Hasil Studi: Minum Kafein Bisa Mengurangi Gumpalan Alzheimer di Otak
Baik dalam espresso pagi Anda, diikuti dengan sarapan Inggris dengan roti panggang, atau secangkir kopi instan di sela-sela rapat, kafein dalam jumlah sedang sepanjang hari dikaitkan dengan penurunan risiko memburuknya demensia.
Sebuah studi baru kini telah mengonfirmasi hubungan antara asupan kafein dan penanda cairan tulang belakang untuk penyakit Alzheimer.
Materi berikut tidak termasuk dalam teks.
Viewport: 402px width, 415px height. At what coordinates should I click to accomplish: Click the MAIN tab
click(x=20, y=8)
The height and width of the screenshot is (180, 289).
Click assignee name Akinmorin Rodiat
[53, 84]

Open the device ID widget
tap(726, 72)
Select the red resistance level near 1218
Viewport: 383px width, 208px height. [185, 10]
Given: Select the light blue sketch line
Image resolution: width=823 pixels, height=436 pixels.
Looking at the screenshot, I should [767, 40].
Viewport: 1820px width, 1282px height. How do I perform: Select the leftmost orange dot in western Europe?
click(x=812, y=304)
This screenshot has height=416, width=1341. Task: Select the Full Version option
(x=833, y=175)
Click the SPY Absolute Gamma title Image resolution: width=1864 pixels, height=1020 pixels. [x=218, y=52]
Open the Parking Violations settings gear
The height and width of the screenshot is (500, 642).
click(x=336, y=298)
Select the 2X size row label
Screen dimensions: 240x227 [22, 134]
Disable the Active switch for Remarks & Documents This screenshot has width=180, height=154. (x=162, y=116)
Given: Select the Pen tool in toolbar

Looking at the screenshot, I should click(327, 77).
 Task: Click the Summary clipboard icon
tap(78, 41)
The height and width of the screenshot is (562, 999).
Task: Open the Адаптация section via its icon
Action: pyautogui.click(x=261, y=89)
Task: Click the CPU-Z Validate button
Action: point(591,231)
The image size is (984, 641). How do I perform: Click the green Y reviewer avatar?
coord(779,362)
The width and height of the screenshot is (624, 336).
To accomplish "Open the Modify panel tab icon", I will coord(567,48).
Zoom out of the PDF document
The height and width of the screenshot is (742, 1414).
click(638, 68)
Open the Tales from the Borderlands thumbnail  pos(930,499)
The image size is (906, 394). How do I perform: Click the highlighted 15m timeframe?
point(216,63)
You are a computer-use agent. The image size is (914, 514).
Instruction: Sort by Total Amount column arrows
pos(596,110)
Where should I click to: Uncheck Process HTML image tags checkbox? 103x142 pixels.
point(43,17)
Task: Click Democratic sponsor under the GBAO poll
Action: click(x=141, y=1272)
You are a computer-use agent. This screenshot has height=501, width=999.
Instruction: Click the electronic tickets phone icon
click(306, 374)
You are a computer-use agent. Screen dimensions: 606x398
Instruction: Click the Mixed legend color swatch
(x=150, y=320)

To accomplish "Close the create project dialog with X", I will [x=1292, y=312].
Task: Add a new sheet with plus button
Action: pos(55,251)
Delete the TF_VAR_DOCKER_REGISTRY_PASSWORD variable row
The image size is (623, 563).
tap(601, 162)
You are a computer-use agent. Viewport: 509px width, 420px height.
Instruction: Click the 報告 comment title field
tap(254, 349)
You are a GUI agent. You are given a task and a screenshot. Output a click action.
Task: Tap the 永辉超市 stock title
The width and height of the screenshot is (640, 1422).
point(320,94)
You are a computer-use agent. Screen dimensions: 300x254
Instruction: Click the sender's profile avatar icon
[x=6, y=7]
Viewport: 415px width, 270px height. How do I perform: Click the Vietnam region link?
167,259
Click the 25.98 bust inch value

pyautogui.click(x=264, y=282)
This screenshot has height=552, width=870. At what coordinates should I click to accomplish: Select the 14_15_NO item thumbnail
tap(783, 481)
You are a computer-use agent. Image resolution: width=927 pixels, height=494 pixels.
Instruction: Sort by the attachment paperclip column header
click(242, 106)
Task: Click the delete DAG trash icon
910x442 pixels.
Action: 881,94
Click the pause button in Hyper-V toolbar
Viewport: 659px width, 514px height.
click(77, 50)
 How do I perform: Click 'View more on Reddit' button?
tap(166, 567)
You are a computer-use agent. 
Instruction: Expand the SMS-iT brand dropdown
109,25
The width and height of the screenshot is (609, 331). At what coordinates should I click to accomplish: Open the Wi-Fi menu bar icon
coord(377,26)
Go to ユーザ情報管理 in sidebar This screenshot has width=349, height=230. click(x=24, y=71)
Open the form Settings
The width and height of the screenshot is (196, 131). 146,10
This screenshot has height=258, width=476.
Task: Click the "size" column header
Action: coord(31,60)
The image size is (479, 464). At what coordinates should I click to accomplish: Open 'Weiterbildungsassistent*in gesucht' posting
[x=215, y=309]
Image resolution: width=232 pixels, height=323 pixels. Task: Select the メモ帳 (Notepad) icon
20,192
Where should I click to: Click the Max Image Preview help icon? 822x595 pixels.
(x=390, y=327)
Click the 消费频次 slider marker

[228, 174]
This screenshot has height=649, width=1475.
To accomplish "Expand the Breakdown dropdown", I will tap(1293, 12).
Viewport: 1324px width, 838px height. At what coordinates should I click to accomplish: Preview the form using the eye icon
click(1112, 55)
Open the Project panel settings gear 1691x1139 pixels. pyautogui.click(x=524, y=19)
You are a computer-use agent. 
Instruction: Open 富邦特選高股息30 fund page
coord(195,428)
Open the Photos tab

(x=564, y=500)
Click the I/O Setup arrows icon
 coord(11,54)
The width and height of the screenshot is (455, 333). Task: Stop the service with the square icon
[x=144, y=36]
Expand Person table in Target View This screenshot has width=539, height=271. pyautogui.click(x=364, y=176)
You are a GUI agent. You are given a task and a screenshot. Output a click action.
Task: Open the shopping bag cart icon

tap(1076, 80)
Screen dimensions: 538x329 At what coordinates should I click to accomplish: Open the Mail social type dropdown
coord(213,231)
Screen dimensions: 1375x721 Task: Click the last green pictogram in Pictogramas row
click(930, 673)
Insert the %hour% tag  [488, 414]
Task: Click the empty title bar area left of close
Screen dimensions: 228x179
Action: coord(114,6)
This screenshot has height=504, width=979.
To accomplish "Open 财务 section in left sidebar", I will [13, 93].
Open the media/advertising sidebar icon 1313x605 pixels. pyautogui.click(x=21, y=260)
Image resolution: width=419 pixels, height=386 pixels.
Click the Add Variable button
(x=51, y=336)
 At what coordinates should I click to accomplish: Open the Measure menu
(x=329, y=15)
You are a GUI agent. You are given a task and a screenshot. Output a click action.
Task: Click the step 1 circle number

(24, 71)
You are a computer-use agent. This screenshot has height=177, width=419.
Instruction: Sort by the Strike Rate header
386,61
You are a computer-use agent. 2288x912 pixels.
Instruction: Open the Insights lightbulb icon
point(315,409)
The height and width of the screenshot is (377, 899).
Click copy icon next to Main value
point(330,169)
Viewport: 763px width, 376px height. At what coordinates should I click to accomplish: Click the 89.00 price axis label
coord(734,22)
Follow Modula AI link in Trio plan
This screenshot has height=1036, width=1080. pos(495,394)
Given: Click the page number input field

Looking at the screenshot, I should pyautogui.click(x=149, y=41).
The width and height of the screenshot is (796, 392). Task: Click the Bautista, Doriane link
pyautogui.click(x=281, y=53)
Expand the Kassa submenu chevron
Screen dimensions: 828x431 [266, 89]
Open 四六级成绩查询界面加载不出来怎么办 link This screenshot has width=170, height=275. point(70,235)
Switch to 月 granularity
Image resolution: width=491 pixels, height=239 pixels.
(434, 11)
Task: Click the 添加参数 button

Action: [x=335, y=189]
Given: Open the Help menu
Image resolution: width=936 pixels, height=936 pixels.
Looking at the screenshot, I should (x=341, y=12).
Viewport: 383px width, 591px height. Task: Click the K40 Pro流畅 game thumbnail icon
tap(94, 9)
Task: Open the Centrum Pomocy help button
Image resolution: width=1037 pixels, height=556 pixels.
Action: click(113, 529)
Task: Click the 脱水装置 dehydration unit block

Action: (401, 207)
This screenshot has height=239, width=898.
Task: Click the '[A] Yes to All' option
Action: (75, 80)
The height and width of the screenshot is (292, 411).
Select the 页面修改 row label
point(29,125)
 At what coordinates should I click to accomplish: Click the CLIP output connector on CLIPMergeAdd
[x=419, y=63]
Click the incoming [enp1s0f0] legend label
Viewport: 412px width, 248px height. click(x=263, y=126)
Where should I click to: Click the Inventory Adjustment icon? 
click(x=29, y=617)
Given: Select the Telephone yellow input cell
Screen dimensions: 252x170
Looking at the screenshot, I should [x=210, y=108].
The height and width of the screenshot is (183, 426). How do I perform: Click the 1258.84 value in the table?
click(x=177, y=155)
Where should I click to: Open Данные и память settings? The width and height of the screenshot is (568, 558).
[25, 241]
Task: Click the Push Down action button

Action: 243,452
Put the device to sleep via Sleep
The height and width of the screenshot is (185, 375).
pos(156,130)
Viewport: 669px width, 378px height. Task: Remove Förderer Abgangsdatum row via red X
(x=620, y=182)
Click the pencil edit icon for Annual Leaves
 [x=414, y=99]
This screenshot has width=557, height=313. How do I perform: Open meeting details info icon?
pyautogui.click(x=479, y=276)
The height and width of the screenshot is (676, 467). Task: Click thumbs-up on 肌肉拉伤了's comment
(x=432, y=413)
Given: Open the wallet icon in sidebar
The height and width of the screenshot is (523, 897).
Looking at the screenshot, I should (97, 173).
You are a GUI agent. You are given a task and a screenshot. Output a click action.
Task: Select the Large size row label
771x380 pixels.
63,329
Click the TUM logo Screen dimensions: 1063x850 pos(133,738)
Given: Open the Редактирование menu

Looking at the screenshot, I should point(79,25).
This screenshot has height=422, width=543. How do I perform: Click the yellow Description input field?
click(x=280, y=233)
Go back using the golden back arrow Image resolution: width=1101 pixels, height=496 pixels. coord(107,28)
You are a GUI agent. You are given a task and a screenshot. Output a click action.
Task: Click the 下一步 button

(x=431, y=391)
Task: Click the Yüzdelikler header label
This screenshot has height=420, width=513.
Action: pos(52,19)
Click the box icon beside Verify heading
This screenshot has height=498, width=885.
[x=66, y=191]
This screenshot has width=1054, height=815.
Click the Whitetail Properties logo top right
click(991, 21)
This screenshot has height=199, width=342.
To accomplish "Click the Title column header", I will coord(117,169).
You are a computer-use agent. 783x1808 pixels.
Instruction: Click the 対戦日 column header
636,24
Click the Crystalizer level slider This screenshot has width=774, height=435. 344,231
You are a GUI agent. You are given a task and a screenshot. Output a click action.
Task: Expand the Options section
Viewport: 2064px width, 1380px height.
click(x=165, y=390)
Sebagian besar penelitian sebelumnya berfokus pada studi observasional atau meta-analisis tentang konsumsi teh dan kopi, dengan wawasan yang relatif sedikit yang dikumpulkan tentang perubahan biologis yang diberikan kafein.
Sebuah tim di Prancis melihat data dari studi prospektif yang mengevaluasi pasien dengan gangguan kognitif ringan atau Alzheimer antara tahun 2010 dan 2015.
Analisis mereka terhadap 263 peserta berusia di atas 70 tahun mencakup evaluasi klinis dasar dan survei terperinci tentang konsumsi makanan dan minuman seperti kopi, cokelat, teh, dan soda untuk menilai jumlah kafein yang diserap oleh tubuh mereka setiap hari.
Para relawan juga menjalani pemindaian MRI, dan memberikan sampel darah dan cairan serebrospinal (CSF).
Mereka yang mengonsumsi rata-rata lebih dari 200 miligram kafein per hari dikelompokkan ke dalam sampel kafein 'rendah', dengan mereka yang minum lebih banyak dianggap sebagai konsumen kafein yang lebih tinggi.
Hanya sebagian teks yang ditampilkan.